#### [Activity]
Below this task are records; return each one exactly and omit its images.

#### [Records for this task]
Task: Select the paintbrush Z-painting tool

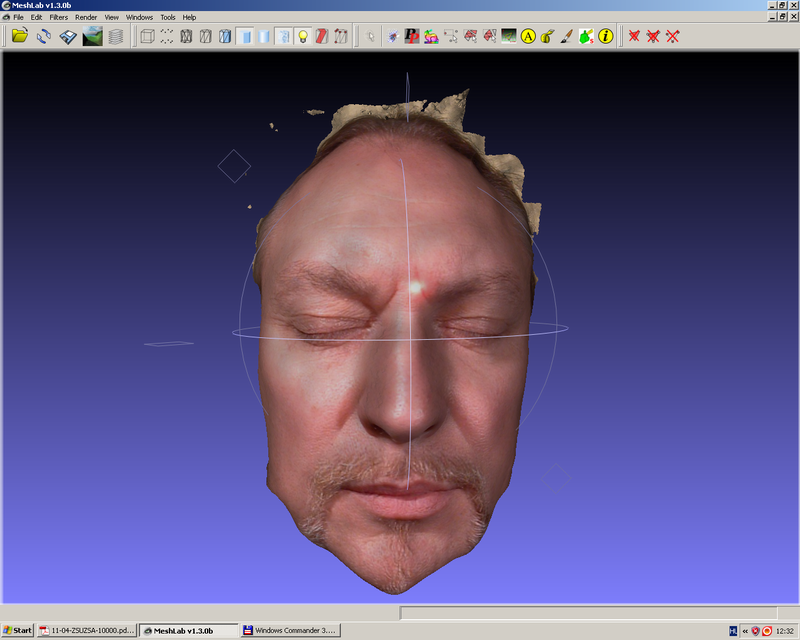Action: click(x=566, y=37)
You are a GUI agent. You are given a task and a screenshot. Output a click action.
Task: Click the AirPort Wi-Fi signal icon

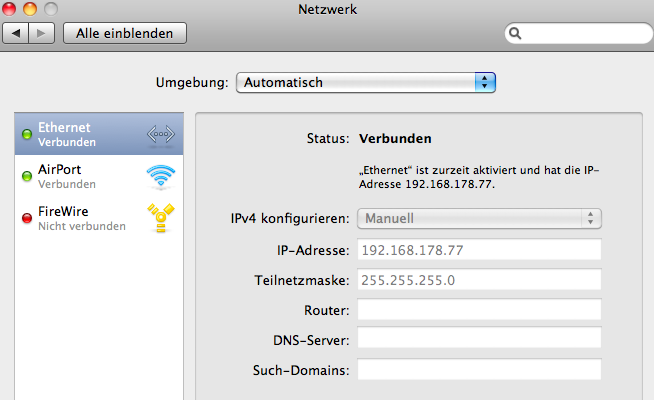click(160, 177)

#### [Solution to the exercise]
Task: Select the paintbrush Z-painting tool

Action: click(x=566, y=37)
You are a GUI agent. You are given a task and a screenshot. Output a click action.
Task: Click the AirPort Wi-Fi signal icon

click(160, 177)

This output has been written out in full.